Among the many celebrities who showed up to watch “Hamilton” were Prince Harry and Meghan Markle. “It was surreal because his sixth great-grandfather (King George III) is a character in my show,” Lin-Manuel said of the Prince, who sang onstage a few bars of a “Hamilton” song after a performance.
“Prince Harry’s charity does wonderful work and we were honored to be able to help in raising money for that. I was playing it so cool, but you can see how stressed out I was in every picture.
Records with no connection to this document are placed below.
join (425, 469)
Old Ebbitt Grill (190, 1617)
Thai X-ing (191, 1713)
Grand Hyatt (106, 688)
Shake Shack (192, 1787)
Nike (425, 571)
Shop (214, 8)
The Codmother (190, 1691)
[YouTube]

I was like this [demonstrates being tense].”
And the most unforgettable ticket request from a celebrity? “It was an email from the late, great Aretha Franklin,” Lin-Manuel said with a grin. “I was thrilled to get her the tickets (laughs). But no one ever expects an email from Aretha Franklin. That was probably the most amazing thing to land in my inbox in that first year.”
On the influence of his dad, Luis Miranda Jr., who was a Democratic Party consultant (his mom, Dr. Luz Towns-Miranda, is a clinical psychologist), on his work, Lin-Manuel said, “That gives me an awareness and aptitude for politics. But it also gives me an aversion to politics because, to quote Aaron Burr, ‘I have seen how the sausage gets made.’ I was registering voters, instead of having a newspaper route as a child. I think I inherited my love of the arts from him and my mother.”
The parallels of his dad’s life with Hamilton’s permeate the groundbreaking musical. “The thing that made me feel like I understood Hamilton as a character was the fact that this is a kid who grew up in the Caribbean and wrote his way to a scholarship on the mainland. That’s exactly what my father did at the same age as Hamilton.
“It was a tipping point in making me go, I know this guy. I know how to write him because if there is anything Hamilton and my father share, it’s that they were f***ing relentless.
“So when I’m playing Hamilton, I am playing Luis Miranda. I think that comes through very strongly in JJ’s (director John James) documentary (‘Siempre, Luis’). I’m looking forward to you seeing it.”